Compliance with the UK Corporate Governance Code
The 2018 UK Corporate Governance Code, published by the Financial Reporting Council (the “Code”), sets out the standards of good practice in relation to: board leadership and company purpose; division of responsibilities; composition, succession and evaluation; audit, risk and internal control; and remuneration. The Group has a comprehensive range of policies and procedures in place to ensure that it is well managed, with effective oversight and controls.

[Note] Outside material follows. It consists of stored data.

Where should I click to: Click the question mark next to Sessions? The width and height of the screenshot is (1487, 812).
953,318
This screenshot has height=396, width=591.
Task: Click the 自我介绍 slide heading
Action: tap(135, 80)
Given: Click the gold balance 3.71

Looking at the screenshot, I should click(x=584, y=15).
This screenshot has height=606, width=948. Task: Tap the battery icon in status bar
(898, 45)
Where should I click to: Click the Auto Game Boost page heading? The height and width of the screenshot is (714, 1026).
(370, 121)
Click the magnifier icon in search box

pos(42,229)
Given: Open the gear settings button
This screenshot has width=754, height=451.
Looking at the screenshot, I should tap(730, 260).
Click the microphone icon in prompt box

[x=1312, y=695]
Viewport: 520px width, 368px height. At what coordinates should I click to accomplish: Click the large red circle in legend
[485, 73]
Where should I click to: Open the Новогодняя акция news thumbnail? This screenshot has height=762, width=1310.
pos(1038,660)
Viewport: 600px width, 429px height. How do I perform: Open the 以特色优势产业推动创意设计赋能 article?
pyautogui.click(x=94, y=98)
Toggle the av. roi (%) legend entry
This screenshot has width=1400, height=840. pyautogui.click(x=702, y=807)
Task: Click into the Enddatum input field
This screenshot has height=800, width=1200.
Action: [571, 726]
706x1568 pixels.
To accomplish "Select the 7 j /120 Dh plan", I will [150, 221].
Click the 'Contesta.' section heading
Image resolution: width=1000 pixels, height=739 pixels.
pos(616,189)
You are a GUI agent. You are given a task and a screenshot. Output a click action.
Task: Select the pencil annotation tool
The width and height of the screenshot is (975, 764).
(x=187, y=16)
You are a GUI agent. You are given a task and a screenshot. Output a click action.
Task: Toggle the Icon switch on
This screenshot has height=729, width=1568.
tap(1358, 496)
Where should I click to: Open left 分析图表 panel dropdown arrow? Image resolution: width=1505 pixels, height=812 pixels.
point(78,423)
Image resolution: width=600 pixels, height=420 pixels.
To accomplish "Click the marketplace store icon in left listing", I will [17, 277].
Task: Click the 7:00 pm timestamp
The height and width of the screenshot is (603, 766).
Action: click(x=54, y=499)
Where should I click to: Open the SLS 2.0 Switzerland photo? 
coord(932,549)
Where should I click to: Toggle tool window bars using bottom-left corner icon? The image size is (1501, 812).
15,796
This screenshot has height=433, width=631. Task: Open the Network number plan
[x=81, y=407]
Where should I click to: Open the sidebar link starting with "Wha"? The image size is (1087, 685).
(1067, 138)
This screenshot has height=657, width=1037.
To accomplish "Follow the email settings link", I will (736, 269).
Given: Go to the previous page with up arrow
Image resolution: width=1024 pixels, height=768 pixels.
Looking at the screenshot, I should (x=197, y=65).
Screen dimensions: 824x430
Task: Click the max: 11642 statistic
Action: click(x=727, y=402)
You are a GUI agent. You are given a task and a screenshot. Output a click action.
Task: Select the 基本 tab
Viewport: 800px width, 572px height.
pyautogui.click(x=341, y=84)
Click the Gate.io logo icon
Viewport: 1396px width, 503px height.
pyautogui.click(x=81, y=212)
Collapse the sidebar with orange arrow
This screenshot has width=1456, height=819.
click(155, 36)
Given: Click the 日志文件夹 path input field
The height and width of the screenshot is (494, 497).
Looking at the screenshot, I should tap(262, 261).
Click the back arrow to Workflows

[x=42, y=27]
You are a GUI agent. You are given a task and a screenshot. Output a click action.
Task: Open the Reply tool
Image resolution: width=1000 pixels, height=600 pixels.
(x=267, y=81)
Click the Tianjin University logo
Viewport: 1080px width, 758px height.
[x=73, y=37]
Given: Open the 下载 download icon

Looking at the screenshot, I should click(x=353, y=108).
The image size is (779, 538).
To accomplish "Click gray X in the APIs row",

Further Details about Indivior’s compliance with the Code can be found here.
The Board
The Board has a schedule of matters specifically reserved for its decision-making and approval. The key areas reserved to the Board include:
- the Group’s strategic aims and objectives and review of performance against those aims and objectives;
- the Group’s annual budget and corporate plans;
- the Group’s annual, half-yearly and quarterly financial reports and the reports included therein;
- dividend policy;
- succession planning for the Board and senior management, all Board appointments and removals, remuneration arrangements and termination payments;
- major capital projects, acquisitions or divestments;
- any increase in, or significant variation in, the terms of the borrowing facilities of the Group;
- capital expenditure projects outside the scope of the approved annual budgets and plans;
- routinely reviewing the Group’s confidential reporting hotline facility (EthicsLine) and ensuring that arrangements are in place for investigations and follow-up action;
- establishing an effective method for gathering the views of the Group’s workforce and keeping this mechanism under review; and
- considering the interests of the Group’s shareholders and other key stakeholders in its discussions and decision making.
The matters reserved for approval by the Board are regularly reviewed by the Board.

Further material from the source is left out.